Fragmento:
+ + +

Detrás de ALMADORADA
Hay historias que merecen ser contadas. Nacen de una idea, crecen con la pasión y se realizan a través de decisiones tomadas con cuidado.
La nuestra es una de ellas.
Queremos contártela a través de las palabras de Nadia, fundadora, rostro y alma de ALMADORADA, compartiendo contigo la visión, los valores y el camino que la han hecho realidad.
Todo empezó así
Me llamo Nadia y, desde niña, mis veranos tenían el aroma de los olivares de Extremadura. Fue allí, junto a mi familia, donde aprendí que el aceite no era solo un producto, sino un gesto cotidiano, una cultura transmitida a través de un profundo respeto por la tierra.

+ + +

Extractos de registros:
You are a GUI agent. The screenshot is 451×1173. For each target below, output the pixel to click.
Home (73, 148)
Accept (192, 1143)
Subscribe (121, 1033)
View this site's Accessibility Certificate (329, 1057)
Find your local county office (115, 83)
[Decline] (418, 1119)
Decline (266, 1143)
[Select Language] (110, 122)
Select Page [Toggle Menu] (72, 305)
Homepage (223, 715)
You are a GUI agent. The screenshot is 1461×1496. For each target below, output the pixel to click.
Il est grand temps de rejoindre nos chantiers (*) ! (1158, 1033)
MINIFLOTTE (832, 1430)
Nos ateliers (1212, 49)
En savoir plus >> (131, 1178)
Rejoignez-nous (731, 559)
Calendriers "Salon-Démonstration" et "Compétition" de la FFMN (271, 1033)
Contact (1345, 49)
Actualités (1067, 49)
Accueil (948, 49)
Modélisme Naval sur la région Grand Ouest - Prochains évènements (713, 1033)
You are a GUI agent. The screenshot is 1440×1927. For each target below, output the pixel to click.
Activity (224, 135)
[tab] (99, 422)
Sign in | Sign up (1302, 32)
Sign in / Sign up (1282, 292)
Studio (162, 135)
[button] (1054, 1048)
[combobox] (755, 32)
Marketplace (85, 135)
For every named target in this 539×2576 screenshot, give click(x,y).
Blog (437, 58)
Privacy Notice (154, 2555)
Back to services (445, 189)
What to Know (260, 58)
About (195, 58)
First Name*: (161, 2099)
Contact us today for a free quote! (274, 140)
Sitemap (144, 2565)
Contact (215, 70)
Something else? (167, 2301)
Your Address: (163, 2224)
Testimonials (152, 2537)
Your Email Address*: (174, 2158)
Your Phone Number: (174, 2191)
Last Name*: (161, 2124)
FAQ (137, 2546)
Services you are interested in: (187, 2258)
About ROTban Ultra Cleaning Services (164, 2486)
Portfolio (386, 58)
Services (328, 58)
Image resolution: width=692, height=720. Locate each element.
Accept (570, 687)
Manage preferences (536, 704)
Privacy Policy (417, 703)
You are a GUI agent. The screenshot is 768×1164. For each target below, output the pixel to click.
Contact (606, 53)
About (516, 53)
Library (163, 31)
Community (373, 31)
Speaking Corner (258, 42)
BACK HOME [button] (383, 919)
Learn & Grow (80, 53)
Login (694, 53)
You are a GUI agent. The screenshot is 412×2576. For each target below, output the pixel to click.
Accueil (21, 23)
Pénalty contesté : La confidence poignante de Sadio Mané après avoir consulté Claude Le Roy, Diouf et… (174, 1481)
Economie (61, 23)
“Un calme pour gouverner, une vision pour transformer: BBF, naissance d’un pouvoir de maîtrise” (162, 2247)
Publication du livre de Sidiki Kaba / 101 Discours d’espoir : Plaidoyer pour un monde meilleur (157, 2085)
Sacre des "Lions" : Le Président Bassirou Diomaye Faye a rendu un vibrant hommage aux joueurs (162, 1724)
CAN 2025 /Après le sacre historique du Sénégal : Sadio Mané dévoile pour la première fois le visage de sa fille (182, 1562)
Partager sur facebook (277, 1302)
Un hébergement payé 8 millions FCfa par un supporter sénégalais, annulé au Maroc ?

+ + +

Tareas pendientes:
(a) Copia del fragmento sobre ALMADORADA todo lo que va desde "Detrás de ALMADORADA" hasta "una de ellas.", pero sustituye "historias" por "vivencias".
(b) Resume en dos oraciones el fragmento sobre ALMADORADA.

Soluciones:
(a)
Detrás de ALMADORADA
Hay vivencias que merecen ser contadas. Nacen de una idea, crecen con la pasión y se realizan a través de decisiones tomadas con cuidado.
La nuestra es una de ellas.

(b) ALMADORADA cuenta su historia con las palabras de Nadia, su fundadora, rostro y alma, para compartir la visión, los valores y el camino que la han hecho realidad. Nadia recuerda que desde niña pasaba los veranos entre los olivares de Extremadura, donde aprendió junto a su familia que el aceite no era solo un producto, sino un gesto cotidiano y una cultura transmitida con profundo respeto por la tierra.